(Information given):

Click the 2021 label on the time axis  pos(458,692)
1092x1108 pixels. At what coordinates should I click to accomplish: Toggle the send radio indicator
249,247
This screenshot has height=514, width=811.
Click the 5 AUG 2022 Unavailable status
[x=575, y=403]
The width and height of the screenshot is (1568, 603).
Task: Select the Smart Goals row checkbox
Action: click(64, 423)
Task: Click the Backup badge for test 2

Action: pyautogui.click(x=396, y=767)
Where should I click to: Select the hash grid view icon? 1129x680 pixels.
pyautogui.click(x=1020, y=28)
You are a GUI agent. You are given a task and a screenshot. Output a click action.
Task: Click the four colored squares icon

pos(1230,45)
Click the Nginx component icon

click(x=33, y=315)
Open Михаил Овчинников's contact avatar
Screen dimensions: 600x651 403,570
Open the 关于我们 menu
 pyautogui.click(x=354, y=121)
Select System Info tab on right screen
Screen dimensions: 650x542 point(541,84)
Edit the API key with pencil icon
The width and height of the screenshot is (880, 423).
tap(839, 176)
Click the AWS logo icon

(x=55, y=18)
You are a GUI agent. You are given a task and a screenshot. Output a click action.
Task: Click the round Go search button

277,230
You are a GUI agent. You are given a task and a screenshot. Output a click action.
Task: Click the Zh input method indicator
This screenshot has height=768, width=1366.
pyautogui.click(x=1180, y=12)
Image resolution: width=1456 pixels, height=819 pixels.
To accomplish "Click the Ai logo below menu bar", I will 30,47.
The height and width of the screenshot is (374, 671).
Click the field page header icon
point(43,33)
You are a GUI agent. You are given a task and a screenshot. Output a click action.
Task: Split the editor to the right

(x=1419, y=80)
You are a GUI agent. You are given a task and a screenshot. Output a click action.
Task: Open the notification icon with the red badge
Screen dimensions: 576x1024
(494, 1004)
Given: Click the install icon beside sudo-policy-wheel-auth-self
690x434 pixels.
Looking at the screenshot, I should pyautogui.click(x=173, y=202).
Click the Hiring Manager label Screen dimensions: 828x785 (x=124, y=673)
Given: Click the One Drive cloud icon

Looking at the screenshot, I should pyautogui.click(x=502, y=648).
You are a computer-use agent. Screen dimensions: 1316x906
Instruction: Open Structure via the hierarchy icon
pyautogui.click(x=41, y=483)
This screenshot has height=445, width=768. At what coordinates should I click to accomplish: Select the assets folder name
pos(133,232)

(Task brief):
Extract each line of the items above that contains the string "logo". Case is significant.

(Correct result):
Click the AWS logo icon
To accomplish "Click the Ai logo below menu bar", I will 30,47.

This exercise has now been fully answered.